Try to give an interpretation of you results in your answers to the problems.
Critique: if possible include your comments and reflections about the exercise, whether you felt you learnt something, ideas for improvements and other thoughts you've made when solving the exercise. We wish to keep this course at the interactive level and your comments can help us improve it.
Try to establish a practice where you log your work at the computerlab. You may find such a logbook very handy at later stages in your work, especially when you don't properly remember what a previous test version of your program did. Here you could also record the time spent on solving the exercise, various algorithms you may have tested or other topics which you feel worthy of mentioning.
The preferred format for the report is a PDF file. You can also use DOC or postscript formats or as an ipython notebook file. As programming language we prefer that you choose between C/C++, Fortran2008 or Python.
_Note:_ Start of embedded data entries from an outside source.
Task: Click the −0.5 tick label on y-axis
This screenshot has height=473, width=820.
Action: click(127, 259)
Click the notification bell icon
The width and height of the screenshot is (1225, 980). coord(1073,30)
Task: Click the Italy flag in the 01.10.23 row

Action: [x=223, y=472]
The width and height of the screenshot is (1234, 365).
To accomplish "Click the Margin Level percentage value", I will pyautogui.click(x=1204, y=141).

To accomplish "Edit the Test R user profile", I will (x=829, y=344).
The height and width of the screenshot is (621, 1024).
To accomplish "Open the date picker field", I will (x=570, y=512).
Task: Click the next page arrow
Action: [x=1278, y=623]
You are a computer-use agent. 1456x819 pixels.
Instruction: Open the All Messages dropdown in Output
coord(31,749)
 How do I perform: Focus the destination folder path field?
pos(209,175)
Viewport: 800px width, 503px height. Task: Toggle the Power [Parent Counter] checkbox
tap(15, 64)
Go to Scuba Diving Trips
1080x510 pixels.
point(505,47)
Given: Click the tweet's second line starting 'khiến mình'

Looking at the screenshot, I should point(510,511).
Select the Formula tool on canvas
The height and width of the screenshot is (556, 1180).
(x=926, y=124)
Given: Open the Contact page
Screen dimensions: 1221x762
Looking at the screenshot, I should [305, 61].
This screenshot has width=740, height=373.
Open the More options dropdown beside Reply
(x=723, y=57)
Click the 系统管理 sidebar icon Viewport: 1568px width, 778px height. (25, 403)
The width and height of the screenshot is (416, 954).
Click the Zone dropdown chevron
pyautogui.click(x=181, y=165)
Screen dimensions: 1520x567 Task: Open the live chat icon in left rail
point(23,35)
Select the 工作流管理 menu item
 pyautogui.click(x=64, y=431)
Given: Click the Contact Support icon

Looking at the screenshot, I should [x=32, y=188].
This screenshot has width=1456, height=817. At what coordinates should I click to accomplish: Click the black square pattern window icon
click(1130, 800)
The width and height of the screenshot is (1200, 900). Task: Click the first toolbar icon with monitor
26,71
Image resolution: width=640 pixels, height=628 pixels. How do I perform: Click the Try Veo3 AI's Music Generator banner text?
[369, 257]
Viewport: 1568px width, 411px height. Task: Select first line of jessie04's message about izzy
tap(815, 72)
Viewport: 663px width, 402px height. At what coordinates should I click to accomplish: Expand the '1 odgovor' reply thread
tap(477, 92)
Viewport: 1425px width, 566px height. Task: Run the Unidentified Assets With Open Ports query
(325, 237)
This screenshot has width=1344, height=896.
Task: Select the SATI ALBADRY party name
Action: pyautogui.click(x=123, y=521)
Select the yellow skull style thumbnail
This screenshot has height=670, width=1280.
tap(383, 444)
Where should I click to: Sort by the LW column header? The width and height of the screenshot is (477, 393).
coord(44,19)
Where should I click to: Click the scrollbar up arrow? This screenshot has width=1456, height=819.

The following prescription should be followed when preparing the report:
Use your github repository to upload your report. Indicate where the report is by creating for example a Report folder. Please send us as soon as possible your github username.
Place your programs in a folder called for example Programs or src, in order to indicate where your programs are. You can use a README file to tell us how your github folders are organized.
In your git repository, please include a folder which contains selected results. These can be in the form of output from your code for a selected set of runs and input parameters.
In this and all later projects, you should include tests (for example unit tests) of your code(s).
Comments from us on your projects, with score and detailed feedback will be emailed to you.
Finally, we encourage you to work two and two together. Optimal working groups consist of 2-3 students. You can then hand in a common report.